— start Data lines —
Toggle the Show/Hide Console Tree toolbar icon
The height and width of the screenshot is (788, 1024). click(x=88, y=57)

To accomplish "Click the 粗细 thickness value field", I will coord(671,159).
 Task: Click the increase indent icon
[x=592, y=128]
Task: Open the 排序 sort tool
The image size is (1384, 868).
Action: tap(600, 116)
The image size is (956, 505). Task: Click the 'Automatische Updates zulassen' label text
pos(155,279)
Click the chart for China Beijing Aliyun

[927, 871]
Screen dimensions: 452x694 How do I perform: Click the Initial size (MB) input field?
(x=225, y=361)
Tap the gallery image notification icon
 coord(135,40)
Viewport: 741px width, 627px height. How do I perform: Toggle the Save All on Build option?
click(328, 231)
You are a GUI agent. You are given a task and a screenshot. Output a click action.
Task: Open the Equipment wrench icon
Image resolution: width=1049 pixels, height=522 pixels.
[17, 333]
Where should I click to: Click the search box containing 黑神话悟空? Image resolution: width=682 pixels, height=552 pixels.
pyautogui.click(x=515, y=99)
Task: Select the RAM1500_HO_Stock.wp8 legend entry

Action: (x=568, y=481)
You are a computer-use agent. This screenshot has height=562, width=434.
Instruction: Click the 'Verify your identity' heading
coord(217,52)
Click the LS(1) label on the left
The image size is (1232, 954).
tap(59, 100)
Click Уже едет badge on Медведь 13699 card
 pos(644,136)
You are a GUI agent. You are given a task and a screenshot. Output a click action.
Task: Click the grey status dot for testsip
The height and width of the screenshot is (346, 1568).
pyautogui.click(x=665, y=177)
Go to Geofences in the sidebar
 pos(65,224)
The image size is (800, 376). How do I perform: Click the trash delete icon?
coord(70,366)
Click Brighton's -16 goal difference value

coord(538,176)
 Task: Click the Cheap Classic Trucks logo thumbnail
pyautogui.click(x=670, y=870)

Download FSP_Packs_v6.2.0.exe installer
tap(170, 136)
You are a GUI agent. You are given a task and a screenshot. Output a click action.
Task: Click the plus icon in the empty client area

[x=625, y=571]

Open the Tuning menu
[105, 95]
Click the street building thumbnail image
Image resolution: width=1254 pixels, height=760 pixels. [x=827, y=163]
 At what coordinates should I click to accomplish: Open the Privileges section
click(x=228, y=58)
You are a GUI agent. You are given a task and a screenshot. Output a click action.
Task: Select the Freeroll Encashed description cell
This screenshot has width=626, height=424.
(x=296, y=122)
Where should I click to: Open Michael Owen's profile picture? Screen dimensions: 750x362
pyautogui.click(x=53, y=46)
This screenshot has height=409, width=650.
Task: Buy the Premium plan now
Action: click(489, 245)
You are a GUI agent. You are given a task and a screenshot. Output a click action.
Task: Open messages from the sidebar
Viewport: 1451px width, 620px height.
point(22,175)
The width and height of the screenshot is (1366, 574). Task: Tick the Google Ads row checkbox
— end Data lines —
Reproduce all of the records above verbatim, preserving every line in its original order.

Exercise response:
Toggle the Show/Hide Console Tree toolbar icon
The height and width of the screenshot is (788, 1024). click(x=88, y=57)

To accomplish "Click the 粗细 thickness value field", I will coord(671,159).
 Task: Click the increase indent icon
[x=592, y=128]
Task: Open the 排序 sort tool
The image size is (1384, 868).
Action: tap(600, 116)
The image size is (956, 505). Task: Click the 'Automatische Updates zulassen' label text
pos(155,279)
Click the chart for China Beijing Aliyun

[927, 871]
Screen dimensions: 452x694 How do I perform: Click the Initial size (MB) input field?
(x=225, y=361)
Tap the gallery image notification icon
 coord(135,40)
Viewport: 741px width, 627px height. How do I perform: Toggle the Save All on Build option?
click(328, 231)
You are a GUI agent. You are given a task and a screenshot. Output a click action.
Task: Open the Equipment wrench icon
Image resolution: width=1049 pixels, height=522 pixels.
[17, 333]
Where should I click to: Click the search box containing 黑神话悟空? Image resolution: width=682 pixels, height=552 pixels.
pyautogui.click(x=515, y=99)
Task: Select the RAM1500_HO_Stock.wp8 legend entry

Action: (x=568, y=481)
You are a computer-use agent. This screenshot has height=562, width=434.
Instruction: Click the 'Verify your identity' heading
coord(217,52)
Click the LS(1) label on the left
The image size is (1232, 954).
tap(59, 100)
Click Уже едет badge on Медведь 13699 card
 pos(644,136)
You are a GUI agent. You are given a task and a screenshot. Output a click action.
Task: Click the grey status dot for testsip
The height and width of the screenshot is (346, 1568).
pyautogui.click(x=665, y=177)
Go to Geofences in the sidebar
 pos(65,224)
The image size is (800, 376). How do I perform: Click the trash delete icon?
coord(70,366)
Click Brighton's -16 goal difference value

coord(538,176)
 Task: Click the Cheap Classic Trucks logo thumbnail
pyautogui.click(x=670, y=870)

Download FSP_Packs_v6.2.0.exe installer
tap(170, 136)
You are a GUI agent. You are given a task and a screenshot. Output a click action.
Task: Click the plus icon in the empty client area

[x=625, y=571]

Open the Tuning menu
[105, 95]
Click the street building thumbnail image
Image resolution: width=1254 pixels, height=760 pixels. [x=827, y=163]
 At what coordinates should I click to accomplish: Open the Privileges section
click(x=228, y=58)
You are a GUI agent. You are given a task and a screenshot. Output a click action.
Task: Select the Freeroll Encashed description cell
This screenshot has width=626, height=424.
(x=296, y=122)
Where should I click to: Open Michael Owen's profile picture? Screen dimensions: 750x362
pyautogui.click(x=53, y=46)
This screenshot has height=409, width=650.
Task: Buy the Premium plan now
Action: click(489, 245)
You are a GUI agent. You are given a task and a screenshot. Output a click action.
Task: Open messages from the sidebar
Viewport: 1451px width, 620px height.
point(22,175)
The width and height of the screenshot is (1366, 574). Task: Tick the Google Ads row checkbox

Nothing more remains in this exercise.